Collected data
+===+
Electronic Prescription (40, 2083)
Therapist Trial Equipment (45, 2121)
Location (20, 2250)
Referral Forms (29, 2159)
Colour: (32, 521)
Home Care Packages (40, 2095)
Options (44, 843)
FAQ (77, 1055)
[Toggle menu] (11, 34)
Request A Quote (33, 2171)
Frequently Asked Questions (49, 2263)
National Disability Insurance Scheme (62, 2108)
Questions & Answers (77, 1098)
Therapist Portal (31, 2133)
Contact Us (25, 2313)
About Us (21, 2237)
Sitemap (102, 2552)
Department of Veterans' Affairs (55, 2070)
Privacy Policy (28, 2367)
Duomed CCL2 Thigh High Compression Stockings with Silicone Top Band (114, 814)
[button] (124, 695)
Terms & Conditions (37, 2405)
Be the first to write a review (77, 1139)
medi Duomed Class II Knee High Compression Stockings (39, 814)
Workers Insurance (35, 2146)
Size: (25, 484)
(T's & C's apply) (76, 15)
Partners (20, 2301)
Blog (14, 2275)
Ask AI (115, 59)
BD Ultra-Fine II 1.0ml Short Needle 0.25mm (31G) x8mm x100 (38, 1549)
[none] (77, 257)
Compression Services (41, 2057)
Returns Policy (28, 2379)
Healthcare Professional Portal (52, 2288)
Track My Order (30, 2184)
+===+
* WHAT YOU NEED TO DO:
Output an exact copy of the lines from the one holding "Therapist Portal (31, 2133)" to the last line of the data, inclusive, and nothing beyond that range.

* RESULT OF THIS TASK:
Therapist Portal (31, 2133)
Contact Us (25, 2313)
About Us (21, 2237)
Sitemap (102, 2552)
Department of Veterans' Affairs (55, 2070)
Privacy Policy (28, 2367)
Duomed CCL2 Thigh High Compression Stockings with Silicone Top Band (114, 814)
[button] (124, 695)
Terms & Conditions (37, 2405)
Be the first to write a review (77, 1139)
medi Duomed Class II Knee High Compression Stockings (39, 814)
Workers Insurance (35, 2146)
Size: (25, 484)
(T's & C's apply) (76, 15)
Partners (20, 2301)
Blog (14, 2275)
Ask AI (115, 59)
BD Ultra-Fine II 1.0ml Short Needle 0.25mm (31G) x8mm x100 (38, 1549)
[none] (77, 257)
Compression Services (41, 2057)
Returns Policy (28, 2379)
Healthcare Professional Portal (52, 2288)
Track My Order (30, 2184)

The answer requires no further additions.